App replaces sleeping pills for insomniacs

Katelyn CatanzaritiAAP
It's thought about one in 10 Australians have at least mild insomnia at any given time.
Camera IconIt's thought about one in 10 Australians have at least mild insomnia at any given time. Credit: EPA

Insomnia patients should ditch the drugs and sign up to an Australian-designed app to help them improve their sleep patterns.

That's according to Britain's National Health Service (NHS), which has recommended Sleepio as a safe and effective sleep therapy treatment - and an alternative to addictive medications like zolpidem and zopiclone.

While not yet available to all Australians, people who find it difficult to stay or fall asleep are being urged to ask their GPs about joining a clinical trial that uses the specialised digital therapy program, available through Flinders University.

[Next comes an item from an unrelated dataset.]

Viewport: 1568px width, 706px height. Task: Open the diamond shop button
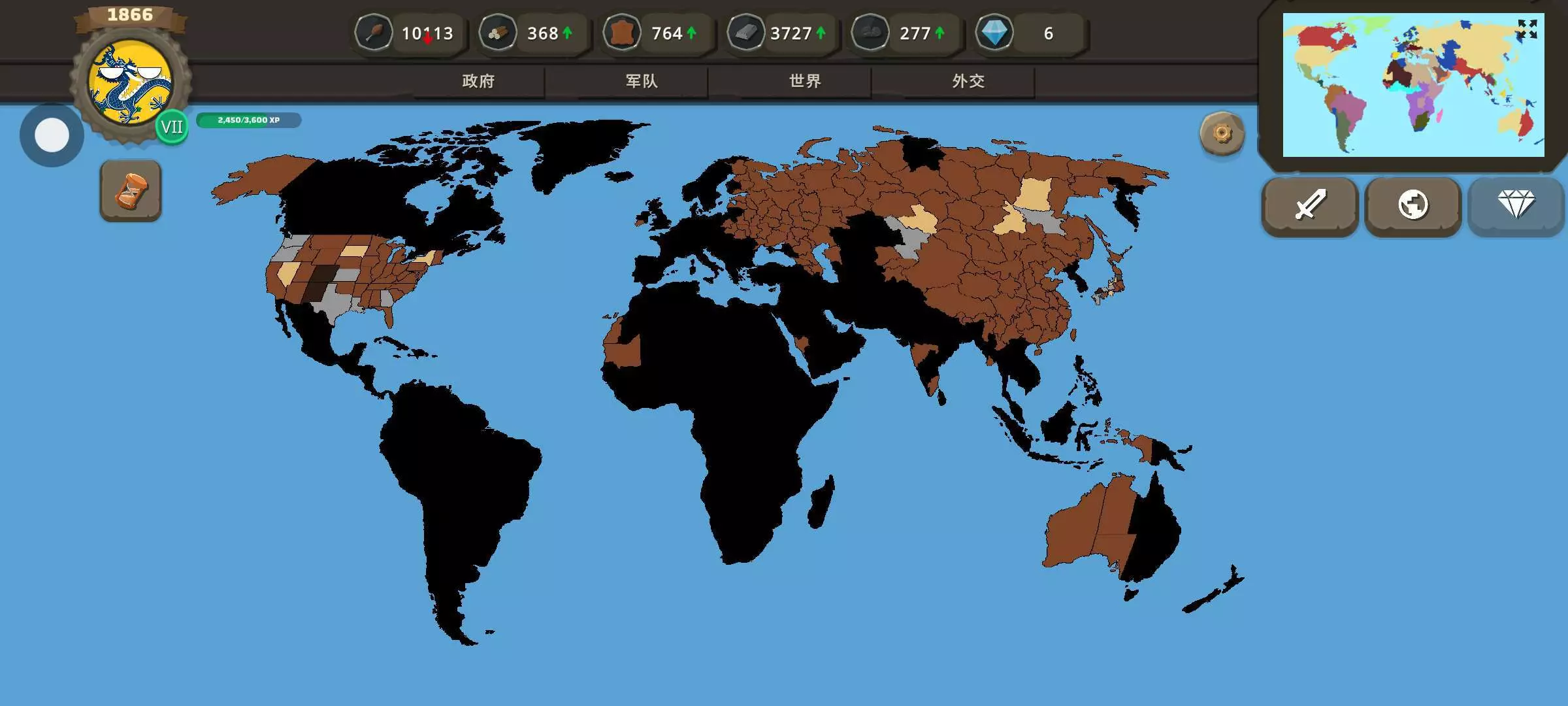click(1516, 205)
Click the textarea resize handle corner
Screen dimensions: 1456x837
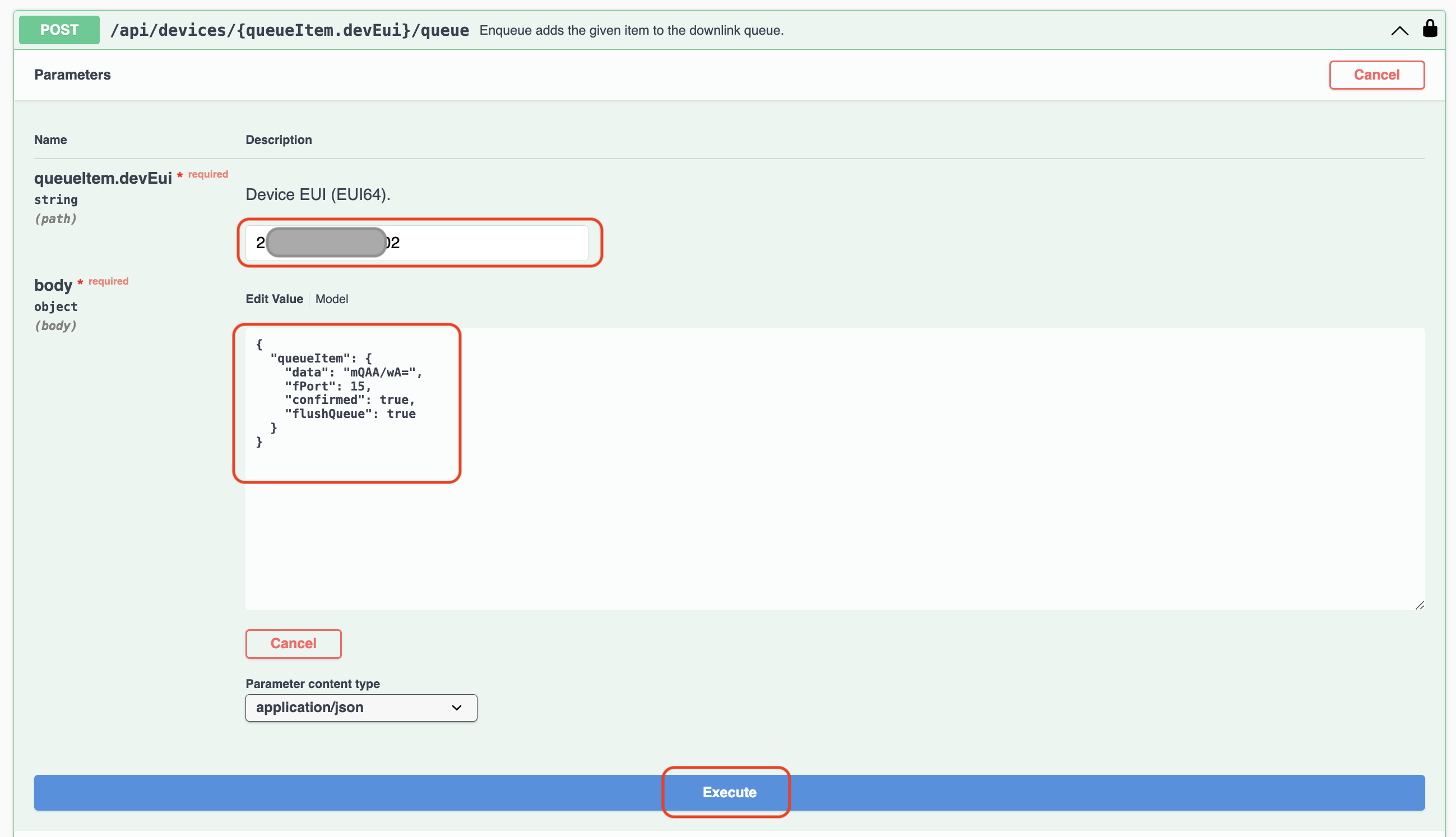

"Our previous research has shown that Cognitive Behavioural Therapy for insomnia (or 'CBTi') is the most effective treatment for insomnia and Sleepio is a self-administered version of that," says Flinders' Dr Alexander Sweetman from the Adelaide Institute for Sleep Health.

"At present, Sleepio is only available in Australia through a clinical trial so it's important doctors are aware it's an option and patients can be referred to the program and assisted."

At the moment 45 GPs are participating in the Australian Sleepio trial and 200 patients have been referred.

"So far, patients have reported improved insomnia symptoms and around a 40 per cent reduction in sleeping pill use," says Dr Sweetman.

The medications most commonly prescribed in Australia for insomnia are sedative-hypnotic medications - or sleeping pills - which are potentially addictive and become ineffective over time, he says.

Cognitive behaviour therapy attempts to target the underlying psychological, physiological and behavioural causes of insomnia, rather than treating symptoms with prescription drugs.

Most Australians experience insomnia at some point in their lives, according to government funded service healthdirect.

About one in 10 have at least mild insomnia at any given time and the condition is more common in women and the elderly.

Insomnia can include difficulty getting to sleep, waking during the night and having trouble going back to sleep, and waking too early.

Sometimes people experience all three.